The legendary non-pilling Synchilla Fleece is also introduced to the market and used initially in Patagonia’s Snap-T pullover. Taking its name from its soft handle and high warmth, making it a ‘synthetic chinchilla’, Synchilla has since become a mainstay of Patagonia’s range.

1986

It’s decided that 10% of company profits will be donated to environmental groups. The stance evolves as Patagonia decides to commit either 1% of total sales or 10% of profit, whichever is higher. This commitment has been stuck to ever since.

1987

Patagonia launches its first Pataloha climbing shirt. A combination of Hawaiian inspired designs interworked with depictions of climbing gear, the Pataloha shirt range has continued ever since, with special editions released through the years such as the return of the Polynesian voyaging canoe Hokule’a to Hawaii in 2017 after a 3 year voyage, and the 30-year anniversary edition also released in 2017.

1988

Patagonia’s first national environmental campaign is initiated and focuses on plans to deurbanize the Yosemite Valley. Every year since, Patagonia has campaigned and raised awareness about a different environmental issue.
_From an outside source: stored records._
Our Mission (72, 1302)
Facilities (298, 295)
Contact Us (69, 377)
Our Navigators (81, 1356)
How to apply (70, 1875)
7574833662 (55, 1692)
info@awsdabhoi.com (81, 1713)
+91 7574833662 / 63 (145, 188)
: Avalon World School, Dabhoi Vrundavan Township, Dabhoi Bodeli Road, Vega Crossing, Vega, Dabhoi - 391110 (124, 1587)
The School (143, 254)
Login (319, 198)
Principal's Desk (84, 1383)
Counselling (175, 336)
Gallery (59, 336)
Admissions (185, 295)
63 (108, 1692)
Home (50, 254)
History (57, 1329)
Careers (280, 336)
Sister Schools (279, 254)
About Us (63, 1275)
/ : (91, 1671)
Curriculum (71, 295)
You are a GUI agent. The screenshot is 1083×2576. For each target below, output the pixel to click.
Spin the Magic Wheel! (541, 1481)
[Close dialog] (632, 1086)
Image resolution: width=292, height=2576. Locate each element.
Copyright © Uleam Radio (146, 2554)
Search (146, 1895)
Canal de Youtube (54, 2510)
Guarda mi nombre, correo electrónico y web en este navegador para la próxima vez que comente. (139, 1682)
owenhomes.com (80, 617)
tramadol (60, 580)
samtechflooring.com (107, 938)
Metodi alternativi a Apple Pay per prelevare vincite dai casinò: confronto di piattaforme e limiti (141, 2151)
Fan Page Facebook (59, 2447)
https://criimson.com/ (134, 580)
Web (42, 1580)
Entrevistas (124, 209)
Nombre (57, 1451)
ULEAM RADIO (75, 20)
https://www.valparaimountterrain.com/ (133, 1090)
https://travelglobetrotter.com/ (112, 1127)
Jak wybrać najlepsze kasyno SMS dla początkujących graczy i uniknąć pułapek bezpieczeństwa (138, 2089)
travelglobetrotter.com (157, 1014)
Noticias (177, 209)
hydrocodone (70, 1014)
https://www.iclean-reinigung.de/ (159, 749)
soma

The brand also debuts its H2NO waterproof fabric with the Storm jacket. The technology has since been continuously improved to reduce environmental impact and improve performance, and is used on most of Patagonia’s waterproof jacketsto this day.

1989

Chouinard Equipment is forced to file for bankruptcy after losing a series of lawsuits relating to safety issues. Meanwhile, Patagonia is a founding member of The Conservation Alliance, an organisation that strives to protect outdoor spaces by bringing together the power of brands and communities.

A group of former employees buy the Chouinard Equipment Company and continue to manufacture the innovative climbing products under the name Black Diamond Equipment.

1990

Patagonia’s quality team starts to review potential manufacturing partners in terms of both the quality of the products produced and the conditions for factory employees.

Patagonia introduces a policy to not work with any factory that they are not able to visit in person to check on working conditions.